Consideremos ahora cómo se habla del alma en el sentido de una entelequia. Pues se dice, que el alma ocupa en el ser compuesto el lugar de la forma con relación a la materia, que constituye el cuerpo animado; pero no es, verdaderamente, forma de cualquier clase de cuerpo, ni del cuerpo como tal, sino de un cuerpo natural y organizado, que posee la vida en potencia . Si, pues, se la hace semejante a aquello con lo que se la compara, vendrá a ser como la forma de una estatua con relación al bronce. Se dividirá, por tanto, según se divida el cuerpo, de tal modo que si se separa una parte del cuerpo, quedará separada con ella una parte del alma. No podrá darse, así, la huída del alma en los sueños, ya que si se trata de una entelequia ha de adherirse al ser del que ella misma es entelequia, con lo cual ni siquiera existirá el sueño.
Si el alma es una entelequia no hay contradicción alguna entre la razón y los deseos, puesto que, al no mantener diferencias consigo misma, tendrá que experimentar toda ella una sola y única afección. Tal vez sólo sean posibles en ella las sensaciones, y no en cambio los pensamientos. Por lo cual, estos mismos pensadores llegan a introducir otra alma, la inteligencia, a la que consideran inmortal. Si hemos de usar de este término, conviene que el alma razonable sea una entelequia, pero en otro sentido. En el caso del alma sensitiva, si conserva en sí misma las improntas de objetos sensibles no presentes, las conservará sin la intervención del cuerpo; de otro modo, esas improntas serían como formas e imágenes, pero, de ser así, no podría recibir ya ninguna otra. El alma no es, por tanto, una entelequia que no pueda separarse del cuerpo. Ciertamente, la parte del alma que desea, no los alimentos sólidos y las bebidas, sino otros objetos distintos a los corpóreos, no podría ser una entelequia inseparable del cuerpo. Nos quedaríamos, pues, con el alma vegetativa, de la que podríamos dudar aún si se trata o no de una entelequia inseparable del cuerpo. Pero parece claro que no lo es, pues, en efecto, el principio de toda la planta se encuentra en la raíz, y alrededor de ella y de las partes inferiores aumenta la planta en la mayor parte de los casos. Su alma deja, evidentemente, que las otras partes se reúnan en una sola, con lo cual no es en el todo como una entelequia inseparable. Por otra parte, la planta, antes de crecer, cuenta ya con una pequeña masa. Si, pues, el alma pasa de una planta más grande a otra más pequeña, y de ésta a una planta entera, ¿qué impide que se separe totalmente? Siendo, además, indivisible, ¿cómo podría hacerse divisible, por su carácter de entelequia de un cuerpo divisible? La misma alma pasa, como sabemos, de un animal a otro: ¿cómo, entonces, el alma del primer animal podría convertirse en el alma del siguiente, si se trata de la entelequia de un solo cuerpo? Esta dificultad se aparece clara por el cambio de unos animales en otros.

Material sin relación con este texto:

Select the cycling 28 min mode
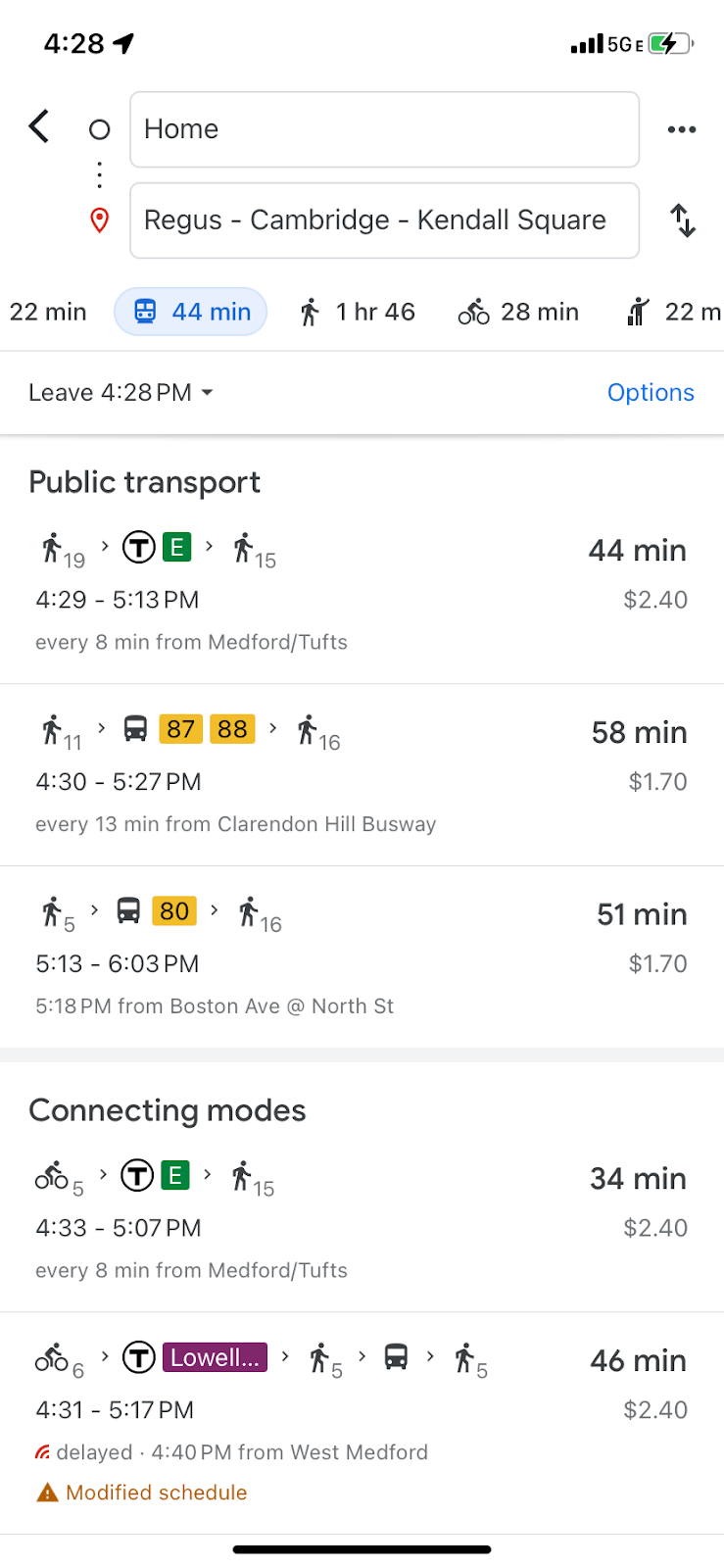Screen dimensions: 724x1568 coord(518,312)
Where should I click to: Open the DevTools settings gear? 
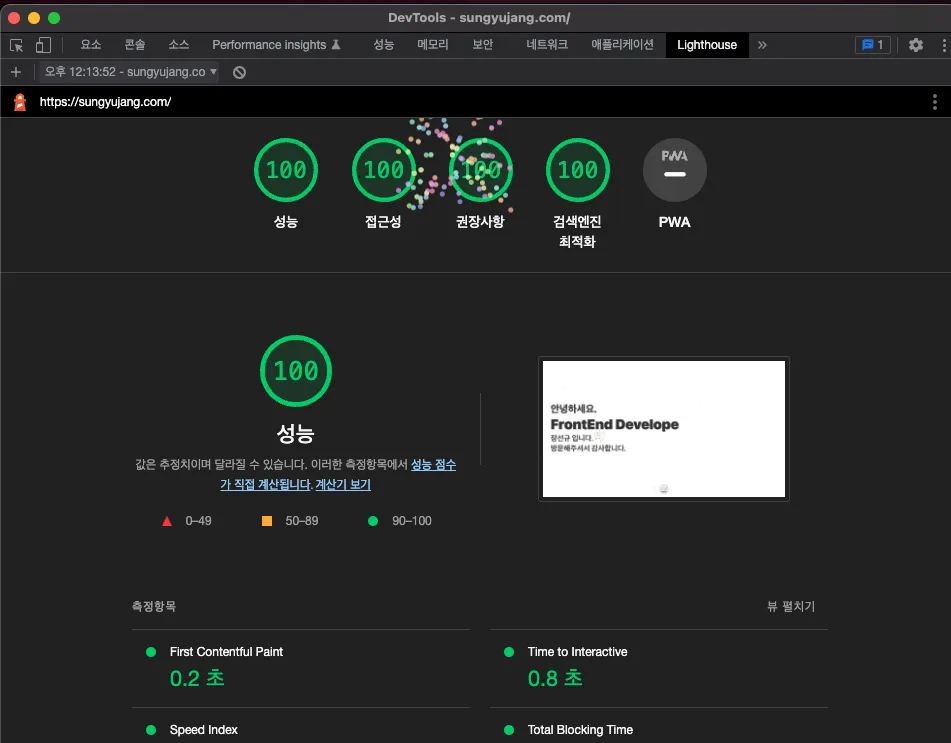915,45
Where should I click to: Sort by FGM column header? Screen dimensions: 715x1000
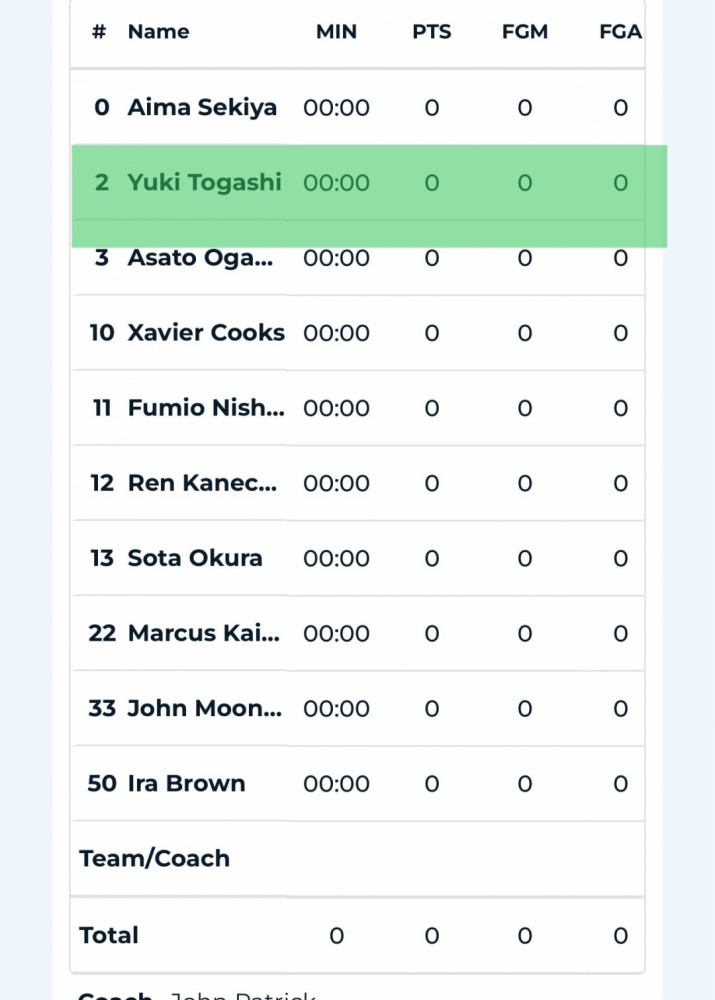click(x=524, y=32)
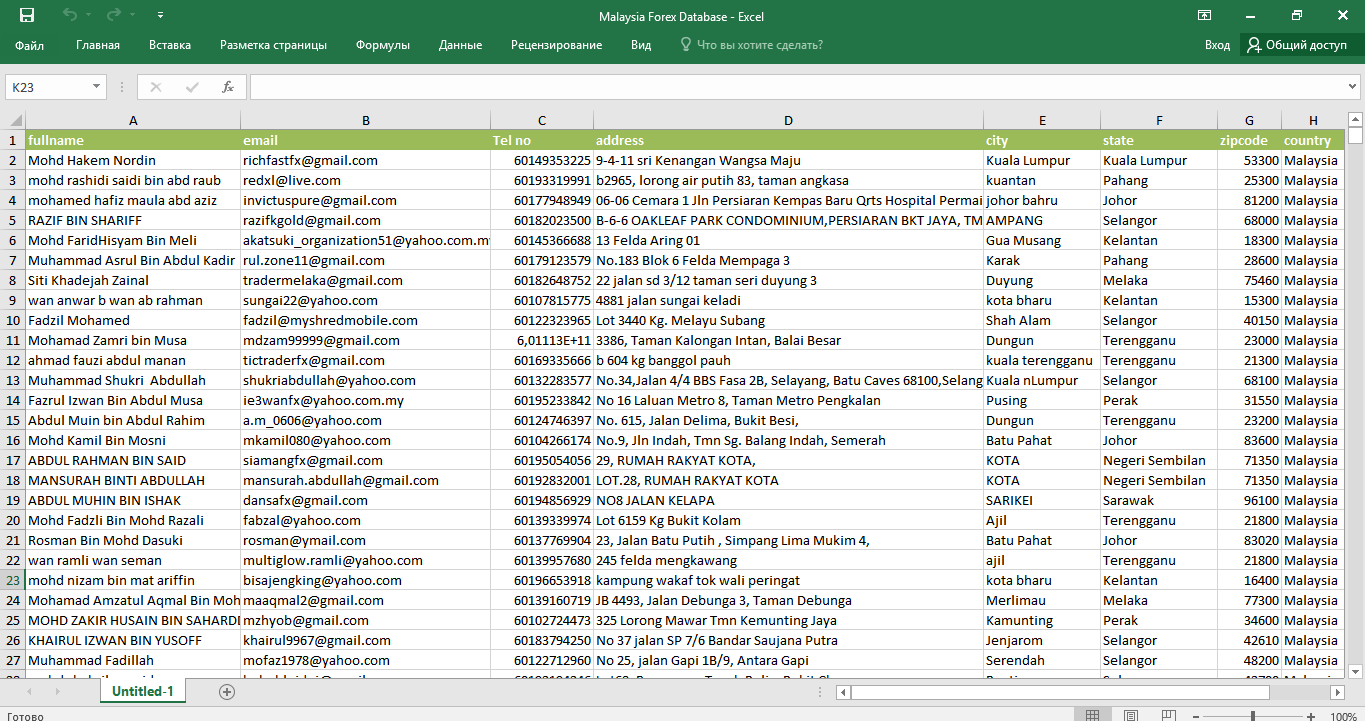Click the horizontal scrollbar right arrow
Screen dimensions: 1365x721
pyautogui.click(x=1337, y=692)
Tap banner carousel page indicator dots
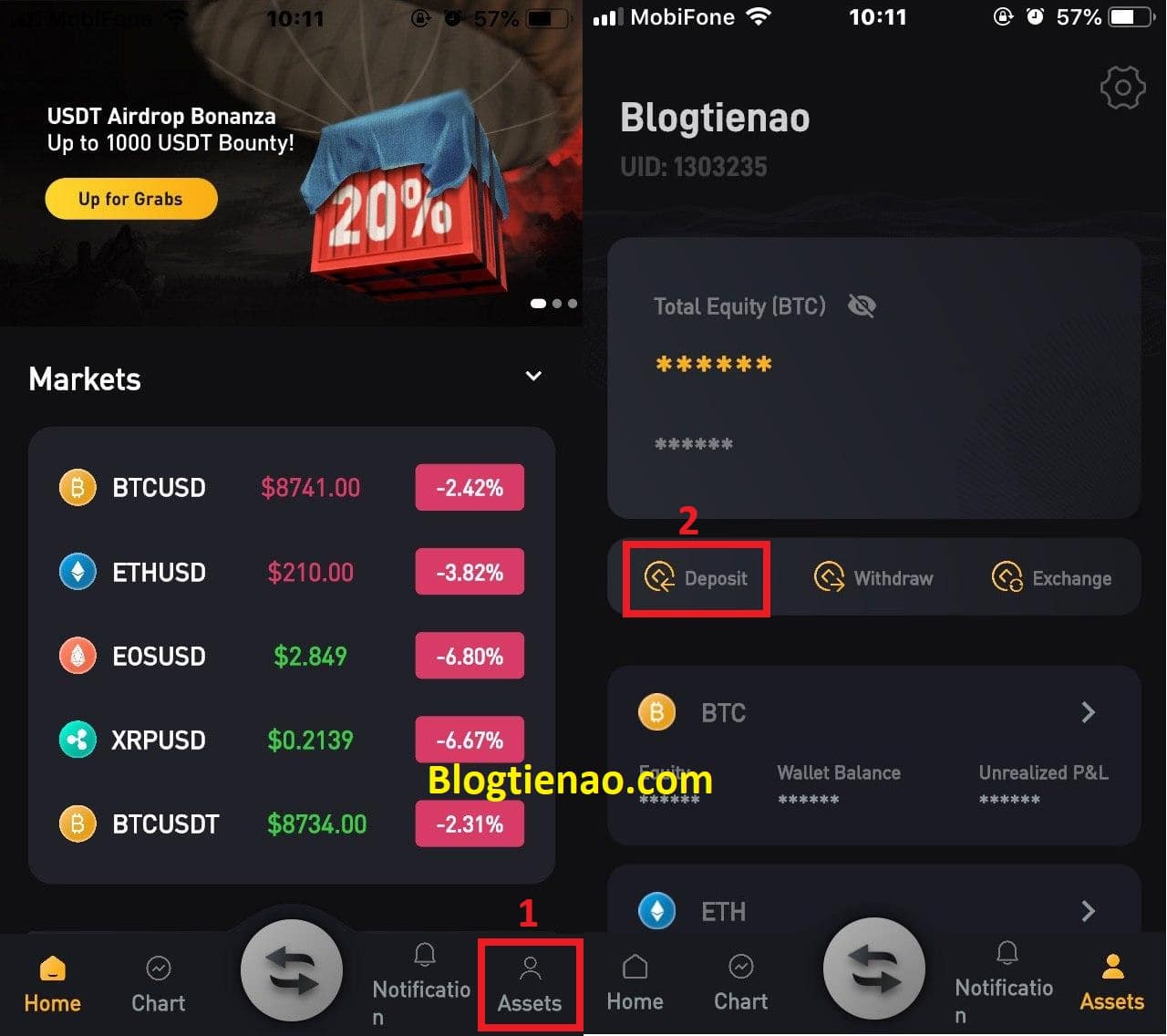1167x1036 pixels. click(x=553, y=304)
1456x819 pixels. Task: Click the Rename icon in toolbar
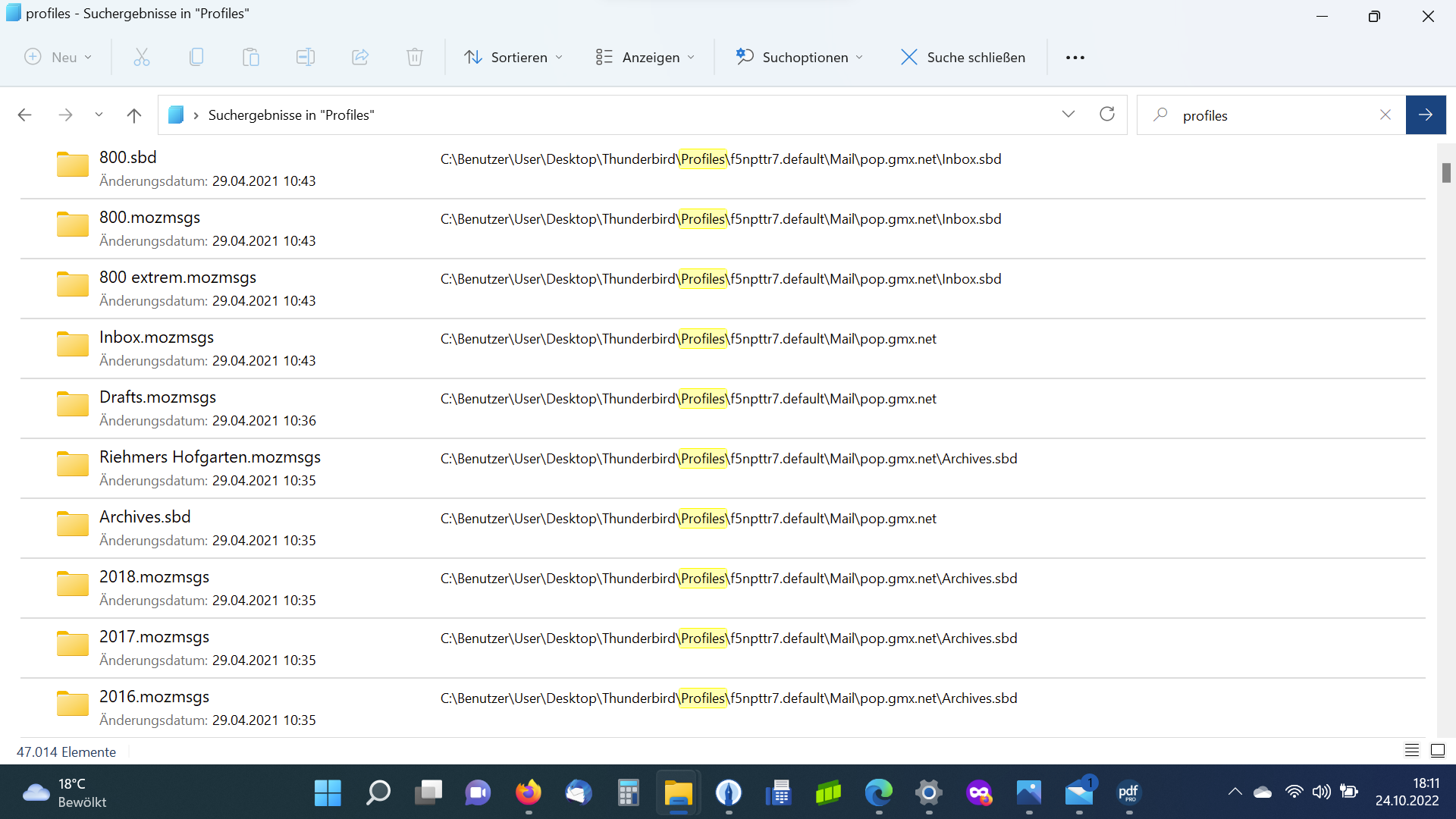tap(306, 57)
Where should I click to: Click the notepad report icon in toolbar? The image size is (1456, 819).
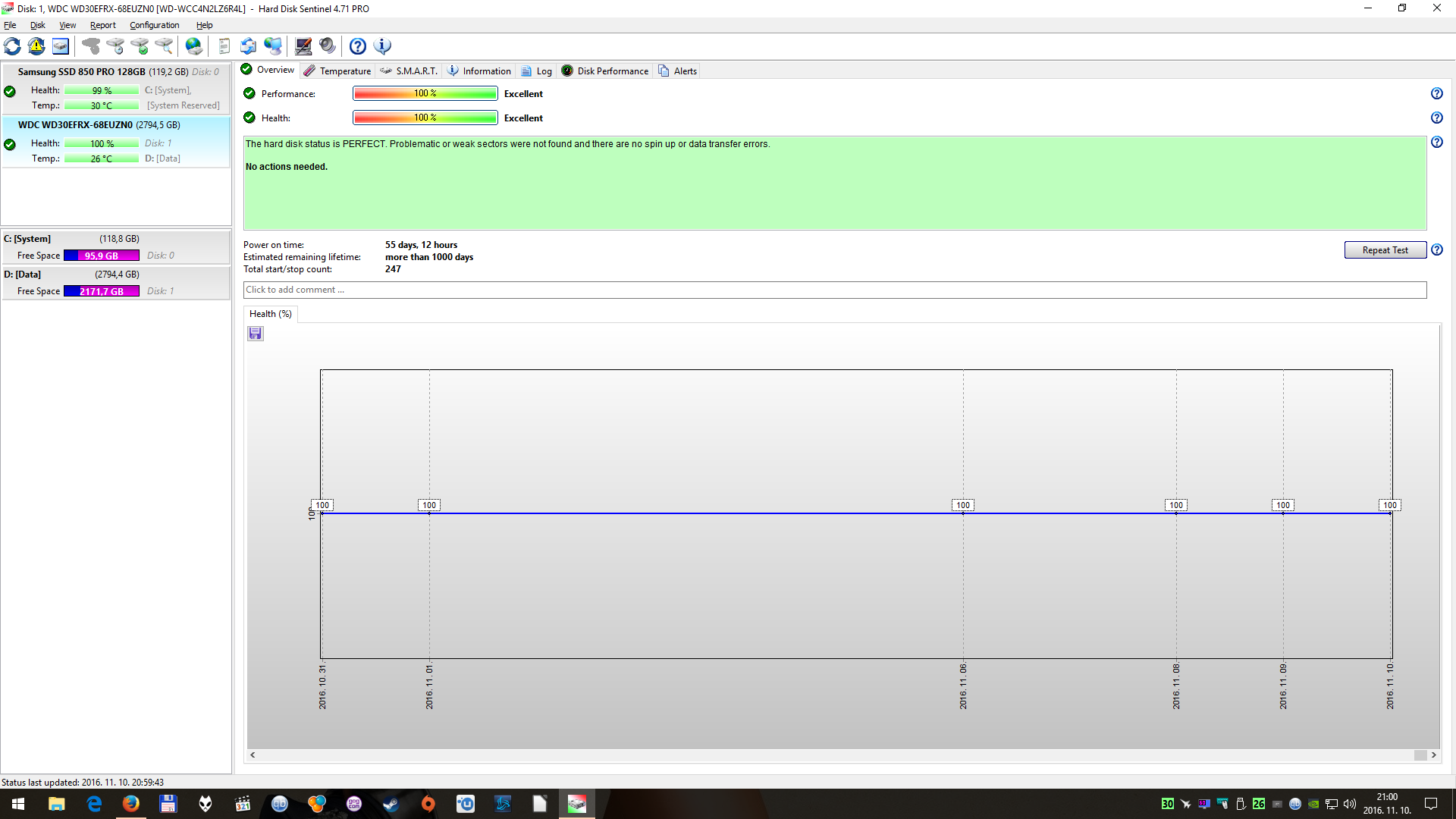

El ser del alma no consiste, por tanto, en ser la forma de un cuerpo, sino que el alma es en realidad una sustancia que no recibe su ser por hallarse instalada en un cuerpo; muy al contrario, existe ya antes de llegar a convertirse en el alma de un determinado animal, cuyo cuerpo ella misma engendrará. ¿Cuál es, entonces, su esencia? Porque si no es un cuerpo, ni afección de un cuerpo, sino acción y creación, y si, por otra parte, muchas de las cosas están en ella y provienen de ella, y, además, ella misma es una sustancia fuera del cuerpo, ¿qué habrá de ser, en definitiva? Será, sin duda alguna, lo que nosotros llamamos una verdadera sustancia. Todo ser corpóreo está sujeto a la generación y no es una sustancia; esto es, se dice que nace y que perece y que no es nunca verdaderamente ; si se conserva, se conservará precisamente por su participación en el ser y en tanto dure esta participación.